Children's Mercy, Synergy Services partner to help keep shelter doors open

Synergy Services interview
Posted at 7:15 PM, Jan 21, 2021
and last updated 2021-01-22 12:31:26-05

KANSAS CITY, Mo. — Youth experiencing homelessness face additional challenges during the COVID-19 pandemic.

For starters, unlike adults experiencing homelessness, unaccompanied youth cannot be given a hotel room alone when shelters are at capacity.

Even before the pandemic, that posed a problem for Synergy Services, which helps children experiencing homelessness among other community outreach efforts and was nearly at capacity before COVID-19 struck.

Children's Mercy Hospital and Synergy Services have partnered for years, and it's their ways of working that are keeping the shelter's doors open.

"When thinking about one case of COVID coming into the shelter, that could close the shelter,” Dr. Stephani Stancil, an adolescent medicine clinician at the Children's Mercy Synergy Teen Clinic, said.

It's long been a concern for staff at Synergy.

"That's been the biggest fear since March 2020 is that, 'What do we do if we have to shut down our shelter?,'" Jennifer Hurst, director of development for Synergy Services, said. “How are we going to be able to help these people who desperately need our services? We are full all of the time and we turn away hundreds of people every year from all of our shelters."

Children’s Mercy and Synergy Services pooled their resources to create the Structured COVID-19 Response Plan.

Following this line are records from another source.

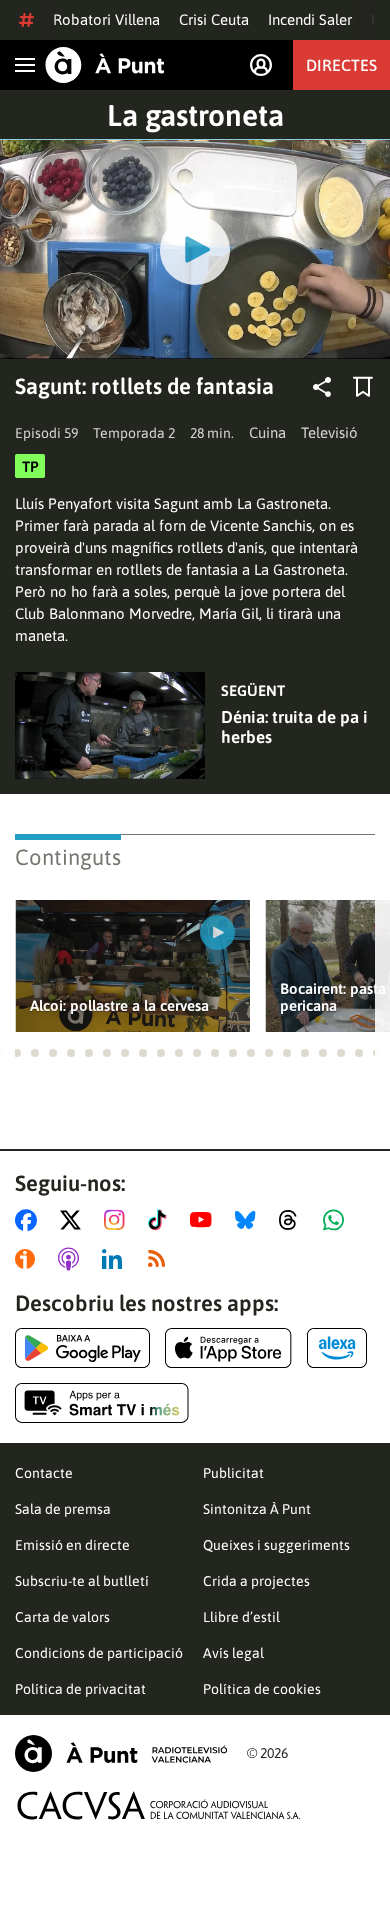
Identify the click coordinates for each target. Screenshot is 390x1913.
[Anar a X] (74, 1220)
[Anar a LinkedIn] (116, 1259)
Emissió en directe (72, 1545)
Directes (341, 65)
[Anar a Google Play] (82, 1348)
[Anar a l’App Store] (228, 1348)
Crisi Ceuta (214, 19)
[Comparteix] (322, 387)
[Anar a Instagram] (118, 1220)
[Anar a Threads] (293, 1220)
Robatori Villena (106, 19)
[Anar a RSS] (161, 1259)
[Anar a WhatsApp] (337, 1220)
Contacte (44, 1473)
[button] (17, 1053)
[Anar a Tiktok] (161, 1220)
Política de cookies (262, 1689)
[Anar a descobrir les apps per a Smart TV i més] (102, 1403)
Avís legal (233, 1653)
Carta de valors (62, 1617)
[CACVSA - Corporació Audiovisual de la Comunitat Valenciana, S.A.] (159, 1805)
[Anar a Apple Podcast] (72, 1259)
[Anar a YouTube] (205, 1220)
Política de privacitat (80, 1689)
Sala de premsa (63, 1509)
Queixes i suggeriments (276, 1545)
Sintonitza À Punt (257, 1509)
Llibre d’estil (241, 1617)
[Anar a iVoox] (29, 1259)
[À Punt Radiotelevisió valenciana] (121, 1753)
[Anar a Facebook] (30, 1220)
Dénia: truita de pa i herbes (294, 727)
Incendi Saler (310, 19)
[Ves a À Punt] (105, 65)
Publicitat (233, 1473)
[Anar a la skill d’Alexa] (337, 1348)
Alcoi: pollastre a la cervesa (119, 1005)
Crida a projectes (256, 1581)
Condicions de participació (99, 1653)
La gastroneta (195, 115)
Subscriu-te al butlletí (82, 1581)
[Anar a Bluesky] (249, 1220)
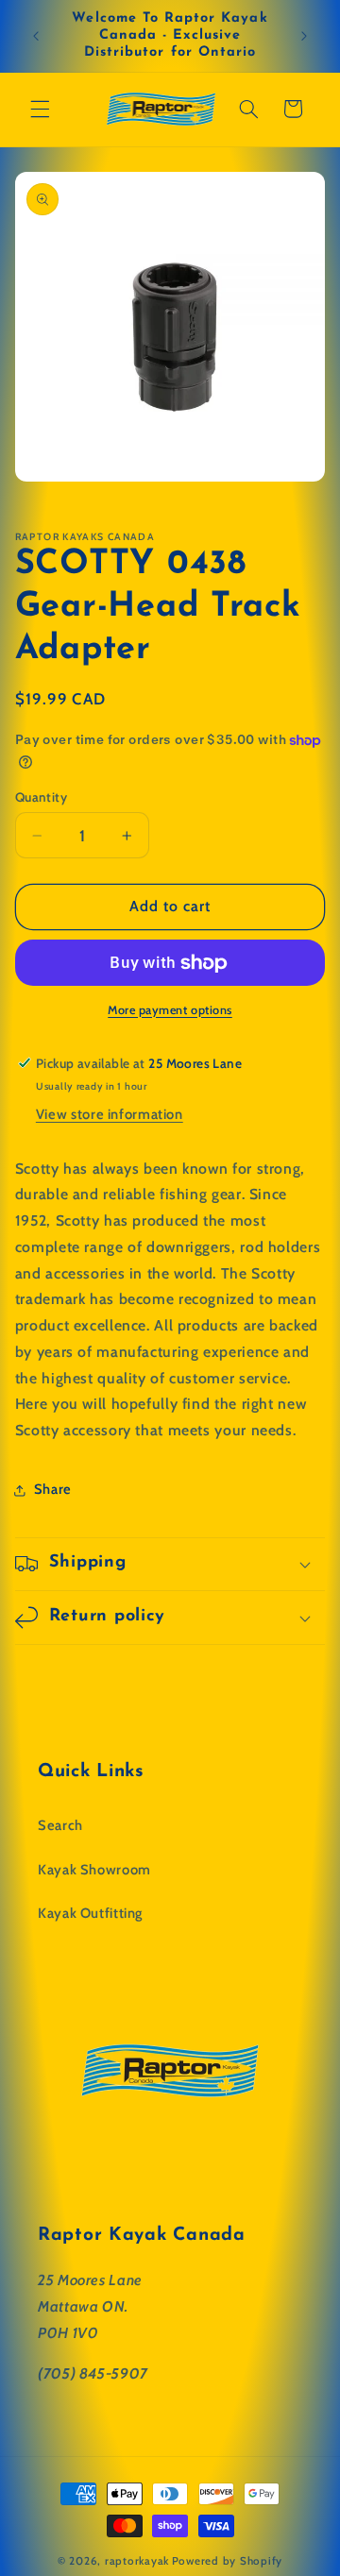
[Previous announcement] (36, 36)
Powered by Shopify (227, 2561)
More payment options (170, 1010)
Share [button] (53, 1489)
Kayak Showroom (94, 1869)
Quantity (41, 797)
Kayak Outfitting (90, 1913)
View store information (109, 1114)
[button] (39, 108)
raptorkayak (137, 2561)
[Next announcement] (304, 36)
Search (60, 1825)
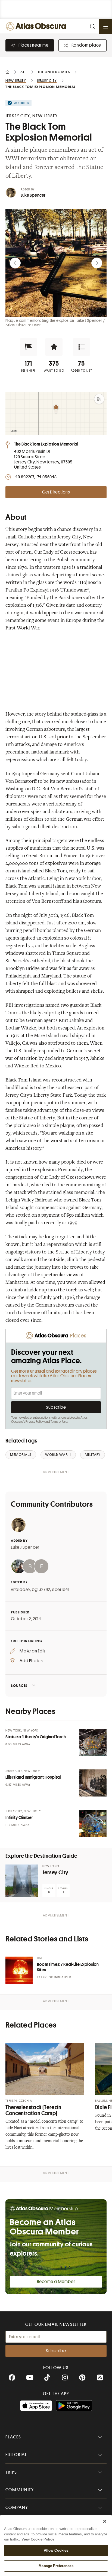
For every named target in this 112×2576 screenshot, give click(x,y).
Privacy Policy (35, 1421)
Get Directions (56, 492)
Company (16, 2507)
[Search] (92, 26)
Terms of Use (59, 1421)
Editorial (16, 2454)
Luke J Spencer (25, 1547)
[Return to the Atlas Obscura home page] (37, 26)
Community (19, 2490)
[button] (28, 347)
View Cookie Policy (37, 2539)
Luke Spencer (33, 195)
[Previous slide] (15, 263)
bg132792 (41, 1589)
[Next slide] (96, 263)
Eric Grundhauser (56, 1977)
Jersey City (55, 1872)
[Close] (105, 2521)
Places (13, 2437)
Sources (19, 1685)
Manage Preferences (56, 2566)
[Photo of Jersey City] (21, 1880)
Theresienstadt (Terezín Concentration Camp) (33, 2110)
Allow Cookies (56, 2550)
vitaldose (20, 1589)
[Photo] (93, 1742)
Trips (11, 2472)
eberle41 (60, 1589)
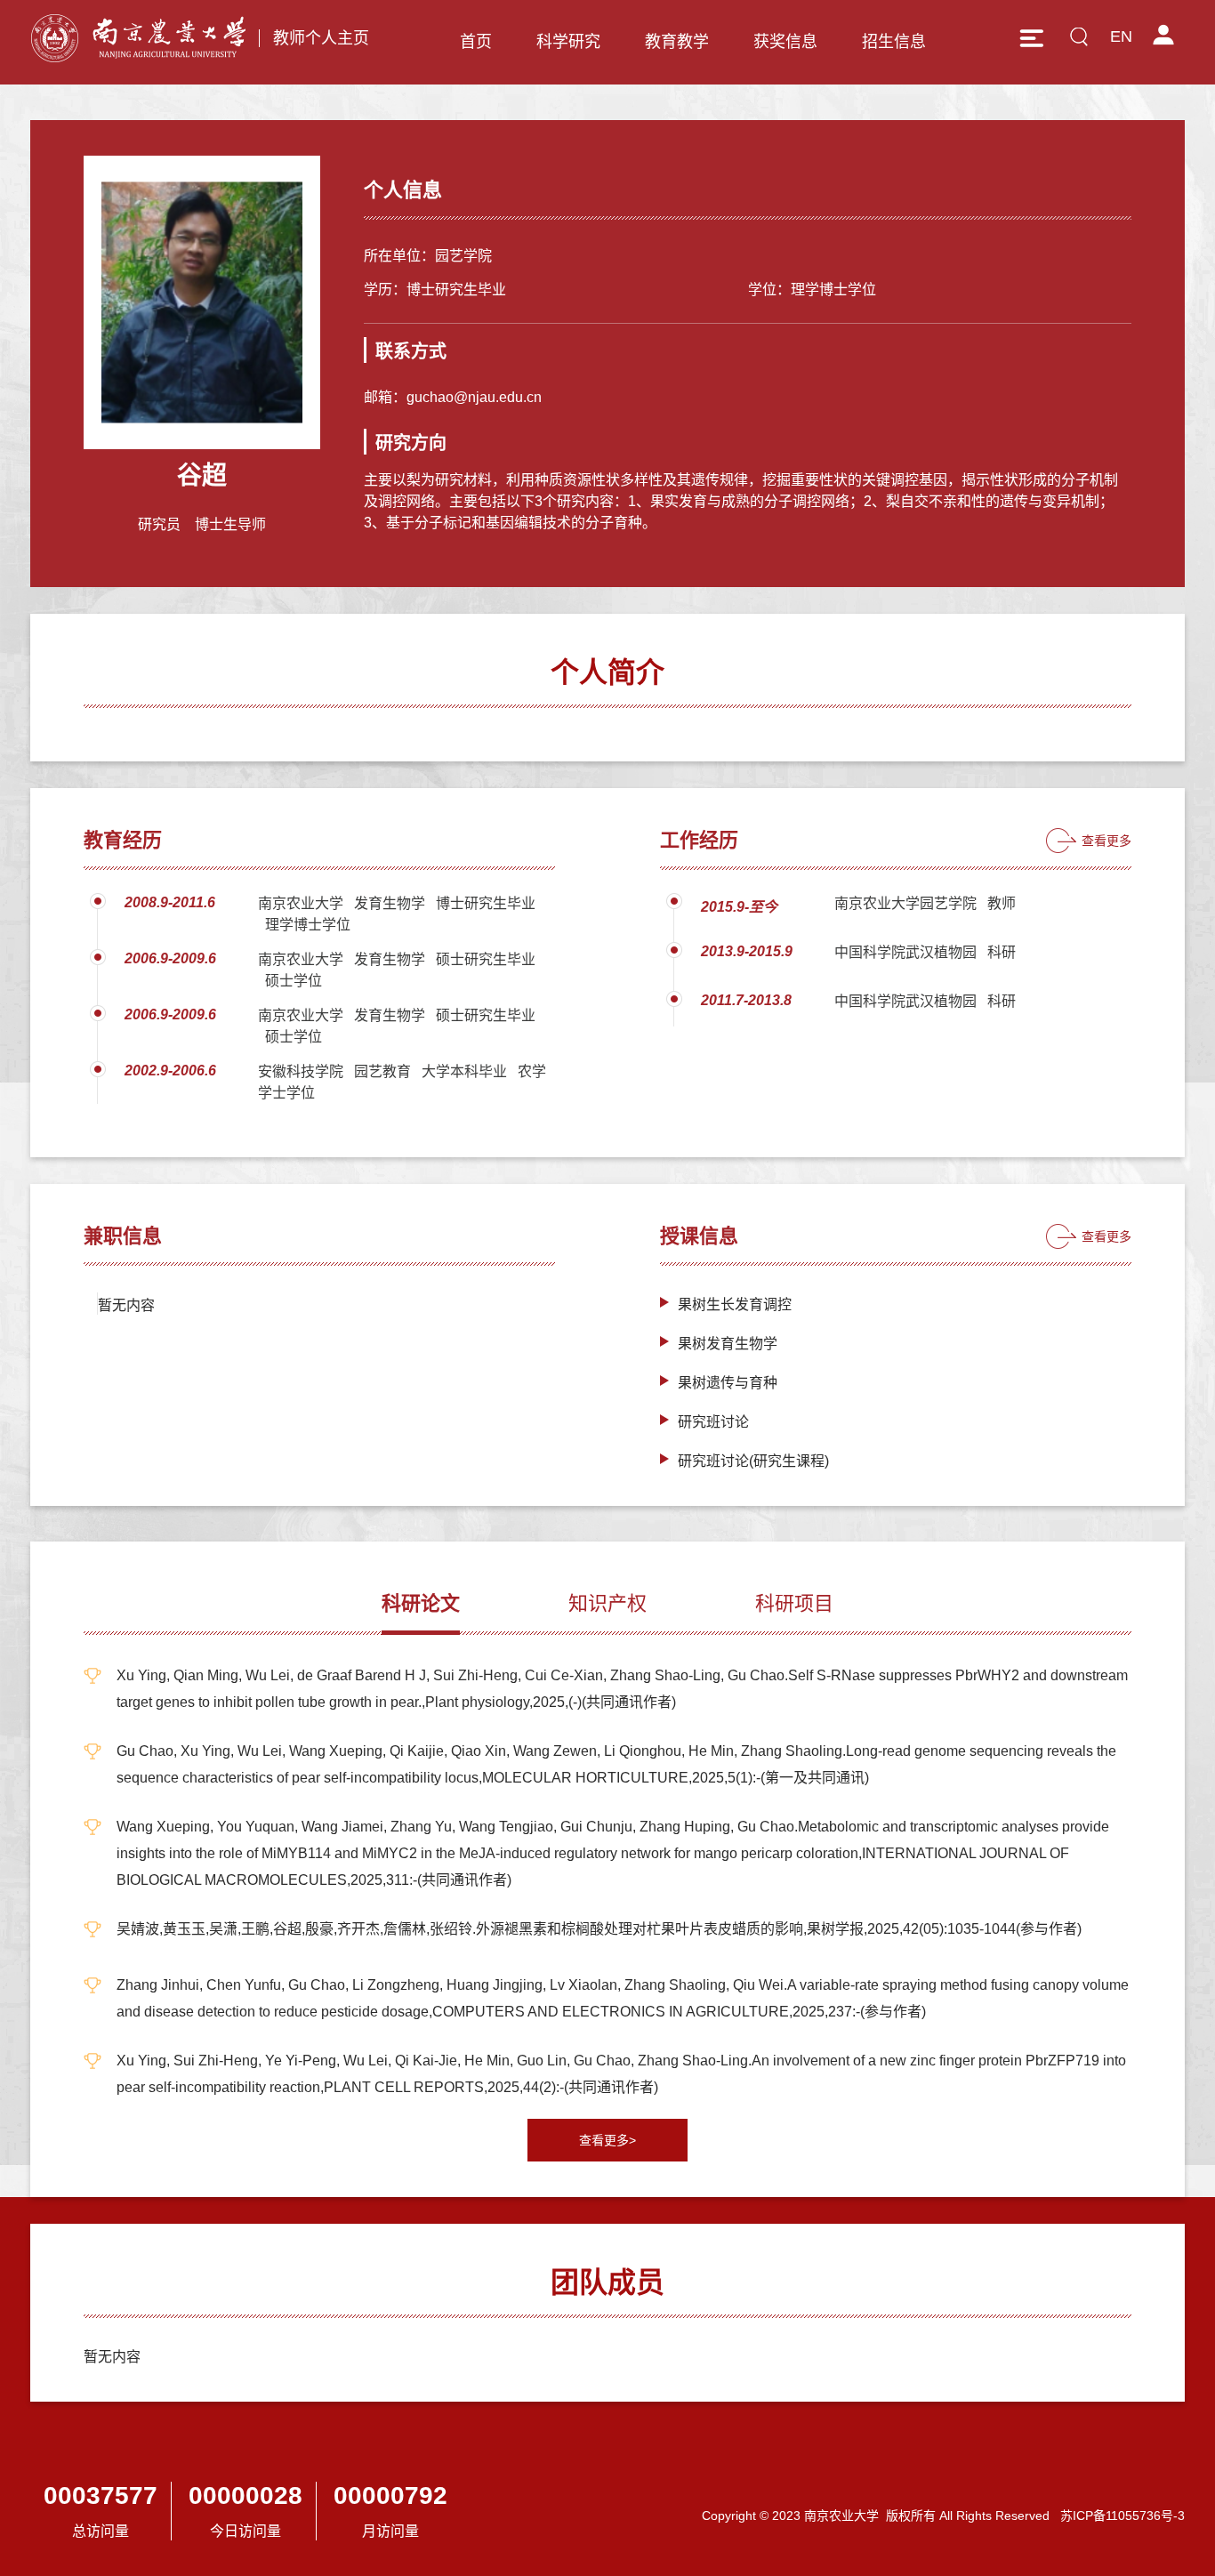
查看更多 (1106, 840)
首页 (476, 42)
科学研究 (568, 42)
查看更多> (607, 2140)
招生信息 (894, 42)
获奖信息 (785, 42)
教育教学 (677, 42)
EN (1121, 36)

“This program has allowed Synergy Services to keep their doors open," Stancil said. "Throughout this process, we have been able to keep their COVID-19 testing positivity rates below 1%. That means essentially we've kept COVID out of their shelter."

Hurst called it remarkable given the high positivity rates in the wider Kansas City area.

“We can't shut down," she said. "We have to be there to be able to help these people who are the most vulnerable in our community, and we've been able to do that because of his very successful partnership."

Clay County provided some funding through federal Cares Act money to make the plan a reality. The $300,000 grant is used for universal testing of all new youth coming into shelters, contact tracing and rapid access to PCR testing for staff, residents and anyone else receiving Syngery’s services.

Stancil highlighted the importance of the testing to the people Synergy Services serves.

“That specific type of very sensitive testing Synergy Services’ youth are able to access is incredibly important to identify infections as soon as we can so we can implement appropriate infection control procedures," Stancil said.

It’s all done at an on-site clinic.

“Just to show that community support and that love to our youth and, when they see that, then they have hope, they believe in themselves, they believe in their future and they can really accomplish anything,” Hurst said.